We need to be able to decide what type of society we want to create, what is the role of the digital technologies within that society.

I think that’s crucial.

My generation probably grew up outside of that digital world. The generation that those YOUthDIGers represent, they grew up in a connected reality, and that connected reality has it same challenges as the offline world and probably intensifies some of the challenges that are being posed by that new reality, Council of Europe tries to respond to that, a number of my colleagues are also in the room because we are – actually since from before the creation of the Internet, Council of Europe was already looking at how we should preserve the automated processes, processing of individual data. That was the first data protection Convention back in 1980. We then discovered and started to work on what are the misuses of the Internet and the global interconnectivity with the cybercrime Convention. Right now we’re also focusing our work on the future of artificial intelligence, what does artificial intelligence bring to us, what are the hopes, what are the aspirations, what are the expectations, what are maybe the visions that we may have about this, but also what are the back slides? What are the darker sides of what’s being developed and I think within that context we definitely need to look at how do we see our societies, how do we see our societies not only today but also tomorrow and how do we want to live as humans, as humans of the common planet, as common as humans of the common Europe which is also increasingly being fragmented.

So that work fits within the global context, and what we’re doing, that also is what we try to do as Council of Europe, it is not limited to a specific geographical scope.

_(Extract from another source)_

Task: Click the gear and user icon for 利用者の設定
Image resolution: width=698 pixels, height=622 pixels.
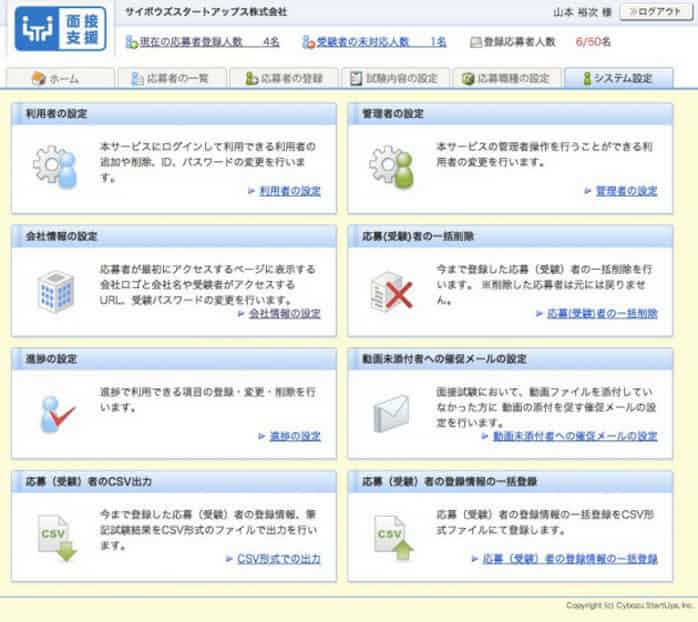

We try to look at the connections that are there between other parts of the world and when we develop instruments such as the cybercrime Convention, then we also develop hem in the context of the global environment. The same goes for artificial intelligence, but I would also invite you, because I read and understood your messages quite clearly, but I would also invite you to think a little bit beyond that, that is to go and I think – I hope that this EuroDIG will also try to do that, that is to go beyond the spectrum of what we can see, and see through the spectrum to what the future developments may be, and how we will need to position ourselves with regards to that.

Then, of course, in the context of Europe, indeed, fragmentation is also taking place, geographical fragmentation is taking place, I welcome our Friends from Ukraine here that made it to the EuroDIG. Thank you for that. I know that many of you are going through hardships, have traveled a long way, even longer than Thomas with his two-hour delay last night, but have come from very far in order to be here.

To be with us, and to share their experiences. This is a new trick, a new difficulty that we will need to be facing in maybe a more fragmented world and how the Internet, how the digital space, digital environment is increasingly going to be used as part of warfare, as part of increased polarization of our societies, and we need to be able to stand against that.